Data Collecting for Snowflake

Data Collecting for Snowflake

Mike Fuller, a consultant at Red Pill Analytics, has been working on ingesting data into Snowflake's cloud data warehouse using StreamSets for Snowflake. In this guest blog post, Mike explains how he was able to replicate an Oracle database to Snowflake using the new functionality, both for initial load and with change data capture.

StreamSets Data Collector offers incredible flexibility while creating data integration pipelines by allowing developers to either create a custom stage (an origin, processor, executor, or destination) completely from scratch, tailor a universal stage to a specific requirement, or use a dedicated stage for a particular technology, when available. In the past, the most straightforward method to load data in Snowflake Data Warehouse using Data Collector was to use some combination of JDBC and AWS or Azure stages, depending on specific requirements.

As of January 16, 2019, StreamSets for Snowflake now includes a Snowflake Data Warehouse destination, an optimized and fully supported stage to load data into Snowflake. The addition of a dedicated Snowflake destination simplifies configuration which expedites development and opens the door for getting the most out of your Data Collector+Snowflake integration.

Snowflake Stage
An Exciting Sight for StreamSets Data Collector Developers

Snowflake Destination

StreamSets officially announced general availability of the new Snowflake destination through a press release that can be found on the StreamSets website. Further, instructions on how to set up and use the new destination are included in the Data Collector Documentation.

The new Data Collector Snowflake destination includes all of the expected settings required to connect to Snowflake. Configurable items such as region, account, database, schema, warehouse, stage, etc. should all be familiar to Snowflake users.

Looking beyond the basics, a few of the notable items to call out right away include the ability to automatically create Snowflake tables that do not yet exist, the ability to detect and accommodate data drift, and the option to use Snowpipe for loading data asynchronously.

Data Replication

A common use case for loading Snowflake is to replicate data from an OLTP database so that it can be used for reporting and analytics. With Oracle databases being one of the most common on the market, replicating an Oracle database in Snowflake is a great candidate to get our hands dirty with the new Snowflake destination. What follows is an explanation of how to use StreamSets Data Collector to replicate data from an Oracle database into Snowflake Data Warehouse.

__Material shown__.

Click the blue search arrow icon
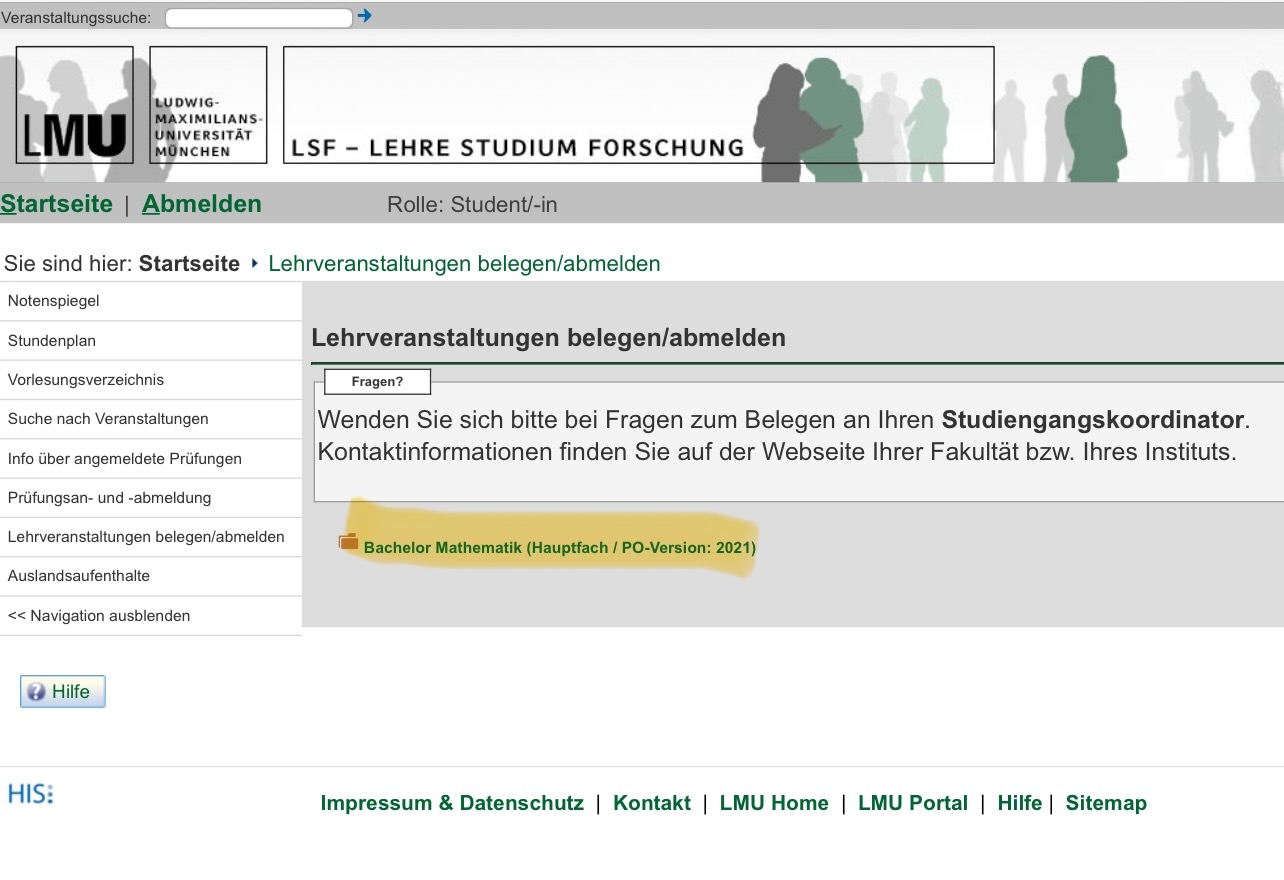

---

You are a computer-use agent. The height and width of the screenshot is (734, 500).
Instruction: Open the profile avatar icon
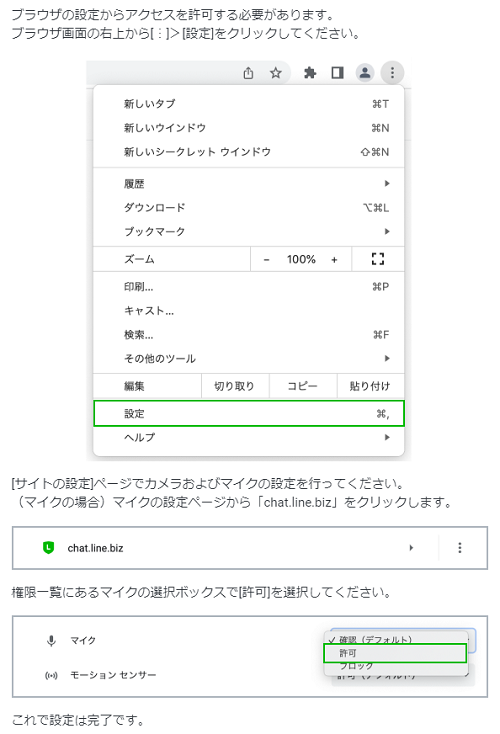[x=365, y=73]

__Exercise tasks__.
[1] Translate this sentence from the Snowflake article into Spanish: "A common use case for loading Snowflake is to replicate data from an OLTP database so that it can be used for reporting and analytics."
[2] Please resume the article on loading data into Snowflake with StreamSets, picking up after its final sentence.
The entries can be set aside; nothing here depends on them.

__Exercise responses__.
[1] Un caso de uso común para cargar Snowflake es replicar datos desde una base de datos OLTP para que puedan utilizarse en informes y análisis.

[2]
Prerequisites

A few pre-requisites are required to get started:

The Historical Load

There are almost always two parts to data replication: gathering what exists in the database today (historical load) and replicating transactions as records are created, updated, or deleted in the database going forward (change data capture). The historical load can be completed in a variety of ways; for this exercise, the JDBC Multitable Consumer is a good option.

Create a New Pipeline

First, create a pipeline with a JDBC Multitable Consumer origin and a Snowflake destination. We’ll also add a Pipeline Finisher executor so that the pipeline will stop after it loads all of the available data. After all stages are added and connected, the pipeline should look like this (don’t sweat the validation issues, they will be cleared up shortly):

Snowflake Pipeline

Configure: JDBC Multitable Consumer Origin

Within the JDBC Multitable Consumer stage under JDBC, update the Oracle database connection string and change the Max Batch Size (Records) parameter to 50000. NoteMake sure the production.maxBatchSize parameter has been set to 50000 or greater in the $SDC_CONF/sdc.properties file. There are other parameters that may be candidates to tweak but we’ll stick with the basics for now. Also be sure to enter the appropriate database credentials.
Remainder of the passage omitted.